Updated on October 31st, 2024 by Felix Martinez

The Dividend Kings are a group of just 53 stocks that have increased their dividends for at least 50 years in a row. We believe the Dividend Kings are among the highest-quality dividend growth stocks to buy and hold for the long term.

With this in mind, we created a full list of all 53 Dividend Kings. You can download the full list, along with important financial metrics such as dividend yields and price-to-earnings ratios, by clicking on the link below:

 

Each year, we individually review all the Dividend Kings. The next in the series is MSA Safety (MSA).  This article will analyze the company in greater detail.

Business Overview

MSA Safety Incorporated, formerly Mine Safety Appliances, was established in 1914. Today, it develops and manufactures safety products. Customers come from various industrial markets, including oil & gas, fire service, construction, mining, and the military.

Source: Investor Presentation

MSA Safety’s major products include gas and flame detection, air respirators, head protection, fall protection, air-purifying respirators, and eye protection gear.

The company reported a slight decline in third-quarter 2024 sales, with revenues reaching $433 million, a 3% decrease from the previous year. The company maintained solid profit margins despite a modest contraction in sales, primarily due to delays in the shipment of self-contained breathing apparatuses and specific customer order slowdowns. MSA posted a GAAP operating income of $91 million, making up 21.1% of sales, with an adjusted operating income of $98 million, or 22.6% of sales. Additionally, MSA achieved $1.69 per diluted share in net income, while adjusted earnings per share rose slightly to $1.83. The company also continued its balanced capital allocation strategy, reducing debt by $38 million, paying out $20 million in dividends, and investing $14 million in capital improvements.

Leadership expressed confidence in MSA’s long-term financial health, highlighting growth in high-margin segments like detection equipment, with particular strength in portable gas detection. The backlog increase and high single-digit order growth reflect ongoing demand for MSA’s safety solutions. CEO Steve Blanco underscored that the organization’s resilience is supported by the MSA Business System, which he attributes as instrumental in achieving sustained value for shareholders. The detection segment’s strong performance is an essential pillar, offsetting weaker areas and reinforcing MSA’s strategic positioning in the safety solutions market.

Looking forward, MSA expects mid-single-digit growth in the fourth quarter, resulting in low-single-digit growth for the entire fiscal year. CFO Lee McChesney pointed to the company’s healthy balance sheet, emphasizing a net leverage of 0.9 times, enabling MSA to pursue both organic growth initiatives and potential acquisitions. Investors are encouraged by the disciplined capital management approach, which includes stock repurchases and debt reductions, positioning MSA for continued profitability and expansion.

Growth Prospects

MSA has put together a solid growth record in the past decade, growing earnings-per-share by an average rate of 10.6% per year from 2013 through 2022 period. Results in 2020 fell moderately, which was not unexpected given the coronavirus pandemic. However, earnings bounced back in 2021 and 2022, with 2023 results expected to reach a new high.

The company views its long-term outlook as healthy, which bodes well for its future growth.

◇ ◇ ◇ ◇ ◇ ◇ ◇

Task description — Resume the article on MSA Safety from the last sentence shown, keeping its plain style. The data below comes from a separate source and is unrelated to the article.

Available data —
◇ ◇ ◇ ◇ ◇ ◇ ◇

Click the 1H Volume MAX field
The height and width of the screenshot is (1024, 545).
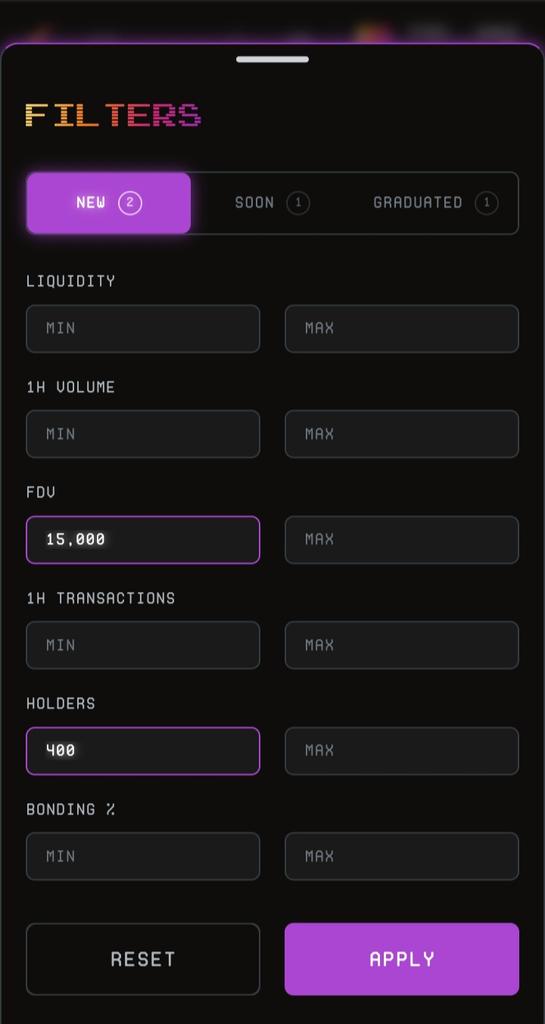[x=402, y=434]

◇ ◇ ◇ ◇ ◇ ◇ ◇

Response to the exercise —
Source: Investor Presentation 

MSA’s acquisition of Globe Manufacturing in 2017 boosted the company’s revenue growth profile and allowed it to expand into new product categories, such as protective clothing for firefighters. Innovations such as the thermal imaging camera in the self-contained breathing apparatus and the company’s V-Series line of fall protection have also helped.

In addition, the Sierra Monitor acquisition, Bristol Uniforms acquisition, Bacharach acquisition, and strong backlog cement the possibility of continued growth. Results were down in 2020 but still resilient, falling less than -7%.

Moreover, many of MSA’s products are in demand in the current environment. Over the intermediate term, we assume a 7% annual growth, slightly below the company’s long-term growth rate.

Competitive Advantages & Recession Performance

MSA Safety has several competitive advantages fueling its growth as the safety and protection products industry leader. It has a global reach that competitors cannot match, with roughly a third of annual sales from outside the Americas, and it can invest in growth initiatives to retain its industry leadership.

To be sure, there is some cyclicality inherent in the business—safety is always important, but budgets become squeezed at lesser times. That said, investors should be encouraged that the dividend keeps increasing during recessions.

Earnings-per-share performance during the Great Recession is below:

That said, the company remained highly profitable during the Great Recession. This allowed it to continue increasing its dividend yearly during the recession, even when earnings declined. And thanks to its strong brand portfolio, the company recovered quickly after 2010.

Valuation & Expected Returns

Using the current share price of nearly $166 and expected earnings-per-share of $7.80 for the year, MSA stock trades for a price-to-earnings ratio of 21.3. Over the past ten years, shares of MSA have traded hands with an average P/E ratio of about 22.0 times adjusted earnings. Considering the company’s quality, we feel that this is a fair valuation for the stock.

A current P/E ratio of almost 21.3 times expected earnings implies the possibility of a valuation tailwind over the intermediate term. Returning to our target price-to-earnings ratio by 2029 would increase annual returns by 0.5% over this period.

Aside from changes in the price-to-earnings multiple, future returns will be driven by earnings growth and dividends.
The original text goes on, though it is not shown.